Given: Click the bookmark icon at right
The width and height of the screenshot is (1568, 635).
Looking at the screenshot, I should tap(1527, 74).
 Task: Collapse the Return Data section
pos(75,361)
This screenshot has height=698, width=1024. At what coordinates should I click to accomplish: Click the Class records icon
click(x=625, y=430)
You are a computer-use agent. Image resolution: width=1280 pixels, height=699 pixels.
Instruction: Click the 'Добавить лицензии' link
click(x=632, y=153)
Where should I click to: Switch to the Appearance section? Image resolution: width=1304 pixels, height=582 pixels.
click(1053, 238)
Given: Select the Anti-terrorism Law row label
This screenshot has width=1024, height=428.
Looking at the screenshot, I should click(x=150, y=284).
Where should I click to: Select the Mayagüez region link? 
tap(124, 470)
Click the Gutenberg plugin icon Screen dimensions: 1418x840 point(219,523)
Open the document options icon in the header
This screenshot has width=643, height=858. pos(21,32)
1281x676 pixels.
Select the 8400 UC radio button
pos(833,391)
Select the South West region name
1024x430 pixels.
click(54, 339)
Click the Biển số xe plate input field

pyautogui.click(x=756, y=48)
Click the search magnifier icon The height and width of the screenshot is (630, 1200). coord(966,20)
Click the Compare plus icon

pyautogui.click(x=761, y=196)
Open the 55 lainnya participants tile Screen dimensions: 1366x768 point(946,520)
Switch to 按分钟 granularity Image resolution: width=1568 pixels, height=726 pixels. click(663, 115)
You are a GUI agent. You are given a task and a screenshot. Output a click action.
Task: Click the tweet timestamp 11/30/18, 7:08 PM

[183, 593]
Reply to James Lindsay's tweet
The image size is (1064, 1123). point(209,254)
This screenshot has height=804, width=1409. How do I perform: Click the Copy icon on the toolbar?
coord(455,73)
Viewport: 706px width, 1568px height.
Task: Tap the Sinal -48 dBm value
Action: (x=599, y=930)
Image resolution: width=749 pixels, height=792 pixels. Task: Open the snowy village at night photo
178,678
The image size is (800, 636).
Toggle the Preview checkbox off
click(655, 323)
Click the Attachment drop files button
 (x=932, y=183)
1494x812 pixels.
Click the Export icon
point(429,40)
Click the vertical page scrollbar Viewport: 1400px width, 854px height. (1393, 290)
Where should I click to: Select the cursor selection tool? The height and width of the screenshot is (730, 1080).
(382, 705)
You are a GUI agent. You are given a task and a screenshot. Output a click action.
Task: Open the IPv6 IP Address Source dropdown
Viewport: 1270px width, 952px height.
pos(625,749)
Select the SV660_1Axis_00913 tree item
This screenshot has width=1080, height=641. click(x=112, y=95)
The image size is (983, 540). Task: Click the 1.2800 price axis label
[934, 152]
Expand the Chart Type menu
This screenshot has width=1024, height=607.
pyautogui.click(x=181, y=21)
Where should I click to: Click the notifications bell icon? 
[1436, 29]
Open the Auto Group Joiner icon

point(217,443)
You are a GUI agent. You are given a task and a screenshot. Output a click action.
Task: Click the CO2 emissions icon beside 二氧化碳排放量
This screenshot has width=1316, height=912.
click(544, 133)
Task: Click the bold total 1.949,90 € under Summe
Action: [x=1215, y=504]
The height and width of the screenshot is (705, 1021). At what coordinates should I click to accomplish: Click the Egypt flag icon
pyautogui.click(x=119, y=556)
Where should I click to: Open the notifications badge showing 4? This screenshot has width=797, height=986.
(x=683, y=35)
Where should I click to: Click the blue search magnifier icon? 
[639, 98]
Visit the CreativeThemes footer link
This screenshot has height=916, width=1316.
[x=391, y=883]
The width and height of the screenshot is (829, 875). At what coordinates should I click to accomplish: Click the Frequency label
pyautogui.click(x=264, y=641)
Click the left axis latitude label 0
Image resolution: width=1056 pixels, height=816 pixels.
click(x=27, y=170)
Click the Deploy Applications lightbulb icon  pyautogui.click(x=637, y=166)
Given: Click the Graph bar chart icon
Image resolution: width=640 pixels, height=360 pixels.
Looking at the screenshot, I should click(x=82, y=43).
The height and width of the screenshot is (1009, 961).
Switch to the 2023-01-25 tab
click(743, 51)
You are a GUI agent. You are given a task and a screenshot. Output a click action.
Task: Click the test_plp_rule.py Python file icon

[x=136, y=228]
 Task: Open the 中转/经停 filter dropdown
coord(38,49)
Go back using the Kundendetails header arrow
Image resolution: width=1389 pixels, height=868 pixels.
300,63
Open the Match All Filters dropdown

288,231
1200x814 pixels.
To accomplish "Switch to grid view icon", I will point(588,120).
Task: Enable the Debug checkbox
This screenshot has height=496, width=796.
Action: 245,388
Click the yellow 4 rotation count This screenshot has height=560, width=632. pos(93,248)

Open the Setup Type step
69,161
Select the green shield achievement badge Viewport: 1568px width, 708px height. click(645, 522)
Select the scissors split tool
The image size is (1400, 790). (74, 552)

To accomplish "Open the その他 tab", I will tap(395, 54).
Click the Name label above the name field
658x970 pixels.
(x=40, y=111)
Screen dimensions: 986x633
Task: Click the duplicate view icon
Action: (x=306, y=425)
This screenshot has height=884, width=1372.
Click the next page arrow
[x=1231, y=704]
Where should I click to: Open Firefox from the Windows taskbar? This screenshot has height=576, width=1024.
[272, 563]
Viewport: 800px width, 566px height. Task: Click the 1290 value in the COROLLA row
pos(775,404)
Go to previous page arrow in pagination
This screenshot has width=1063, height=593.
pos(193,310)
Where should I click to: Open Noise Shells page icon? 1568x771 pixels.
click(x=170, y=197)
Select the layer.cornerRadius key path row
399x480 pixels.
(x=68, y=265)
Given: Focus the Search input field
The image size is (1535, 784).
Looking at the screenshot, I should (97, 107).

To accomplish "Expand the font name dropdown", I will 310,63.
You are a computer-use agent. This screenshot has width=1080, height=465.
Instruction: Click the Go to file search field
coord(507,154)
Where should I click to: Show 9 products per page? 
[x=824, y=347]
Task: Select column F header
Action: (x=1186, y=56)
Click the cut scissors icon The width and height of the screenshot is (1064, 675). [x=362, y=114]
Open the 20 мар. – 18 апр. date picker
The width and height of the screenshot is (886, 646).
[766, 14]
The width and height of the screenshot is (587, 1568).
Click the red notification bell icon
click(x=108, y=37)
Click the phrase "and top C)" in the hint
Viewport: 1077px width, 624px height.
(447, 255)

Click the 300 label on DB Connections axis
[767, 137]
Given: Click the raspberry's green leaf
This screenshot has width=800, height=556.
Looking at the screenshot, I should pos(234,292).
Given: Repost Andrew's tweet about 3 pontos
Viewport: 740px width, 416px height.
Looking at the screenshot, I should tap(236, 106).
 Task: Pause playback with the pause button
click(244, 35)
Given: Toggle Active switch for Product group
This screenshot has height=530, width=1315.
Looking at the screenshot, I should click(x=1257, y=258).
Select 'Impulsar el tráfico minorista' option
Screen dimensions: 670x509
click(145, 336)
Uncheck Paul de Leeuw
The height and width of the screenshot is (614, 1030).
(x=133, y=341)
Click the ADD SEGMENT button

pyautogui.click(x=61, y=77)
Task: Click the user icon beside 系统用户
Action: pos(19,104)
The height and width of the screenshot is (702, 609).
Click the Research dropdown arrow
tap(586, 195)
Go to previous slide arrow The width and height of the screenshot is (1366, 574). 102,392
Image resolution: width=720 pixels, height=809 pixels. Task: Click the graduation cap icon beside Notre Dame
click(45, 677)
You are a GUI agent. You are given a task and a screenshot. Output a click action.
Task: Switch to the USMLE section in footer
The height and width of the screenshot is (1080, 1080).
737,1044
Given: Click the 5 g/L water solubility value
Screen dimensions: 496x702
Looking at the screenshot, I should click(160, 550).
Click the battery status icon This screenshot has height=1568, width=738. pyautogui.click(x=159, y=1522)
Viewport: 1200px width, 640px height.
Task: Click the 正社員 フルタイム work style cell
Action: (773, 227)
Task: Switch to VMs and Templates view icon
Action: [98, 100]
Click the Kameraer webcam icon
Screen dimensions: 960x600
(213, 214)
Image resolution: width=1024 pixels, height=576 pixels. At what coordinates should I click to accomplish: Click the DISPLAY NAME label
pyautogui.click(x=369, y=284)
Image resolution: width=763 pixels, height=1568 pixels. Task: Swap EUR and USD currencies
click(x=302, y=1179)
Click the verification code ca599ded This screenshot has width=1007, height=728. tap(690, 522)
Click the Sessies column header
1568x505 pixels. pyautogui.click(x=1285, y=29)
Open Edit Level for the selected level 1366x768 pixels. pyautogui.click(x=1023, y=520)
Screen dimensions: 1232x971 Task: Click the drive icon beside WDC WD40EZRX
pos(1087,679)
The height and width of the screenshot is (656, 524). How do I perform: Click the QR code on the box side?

******

What the task requires:
Whenever a line includes the word "green", pull it out of the entries.

Solution for this problem:
Select the green shield achievement badge Viewport: 1568px width, 708px height. click(645, 522)
Given: Click the raspberry's green leaf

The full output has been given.